**Exercise instructions**: Start your answer with the line containing "Click blue star rating 6 for The Voyeur" and end it with the last line of the records below, retyping every line between exactly and adding nothing.

* * * * * * *

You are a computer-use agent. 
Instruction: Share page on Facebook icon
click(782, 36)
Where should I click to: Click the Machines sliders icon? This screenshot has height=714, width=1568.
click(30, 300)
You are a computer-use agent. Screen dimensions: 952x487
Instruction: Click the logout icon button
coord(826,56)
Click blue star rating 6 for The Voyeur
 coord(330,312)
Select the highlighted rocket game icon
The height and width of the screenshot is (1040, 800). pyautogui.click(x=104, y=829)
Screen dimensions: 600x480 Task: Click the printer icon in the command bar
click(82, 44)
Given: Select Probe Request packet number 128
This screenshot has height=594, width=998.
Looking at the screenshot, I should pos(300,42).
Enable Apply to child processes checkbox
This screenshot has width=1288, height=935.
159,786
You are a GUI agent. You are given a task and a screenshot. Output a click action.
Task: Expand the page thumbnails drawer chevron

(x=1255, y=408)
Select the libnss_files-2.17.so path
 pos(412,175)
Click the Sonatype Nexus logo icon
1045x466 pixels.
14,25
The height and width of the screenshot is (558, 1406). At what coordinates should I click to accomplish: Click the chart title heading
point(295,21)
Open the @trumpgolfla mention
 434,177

* * * * * * *

**Answer to this task**:
Click blue star rating 6 for The Voyeur
 coord(330,312)
Select the highlighted rocket game icon
The height and width of the screenshot is (1040, 800). pyautogui.click(x=104, y=829)
Screen dimensions: 600x480 Task: Click the printer icon in the command bar
click(82, 44)
Given: Select Probe Request packet number 128
This screenshot has height=594, width=998.
Looking at the screenshot, I should pos(300,42).
Enable Apply to child processes checkbox
This screenshot has width=1288, height=935.
159,786
You are a GUI agent. You are given a task and a screenshot. Output a click action.
Task: Expand the page thumbnails drawer chevron

(x=1255, y=408)
Select the libnss_files-2.17.so path
 pos(412,175)
Click the Sonatype Nexus logo icon
1045x466 pixels.
14,25
The height and width of the screenshot is (558, 1406). At what coordinates should I click to accomplish: Click the chart title heading
point(295,21)
Open the @trumpgolfla mention
 434,177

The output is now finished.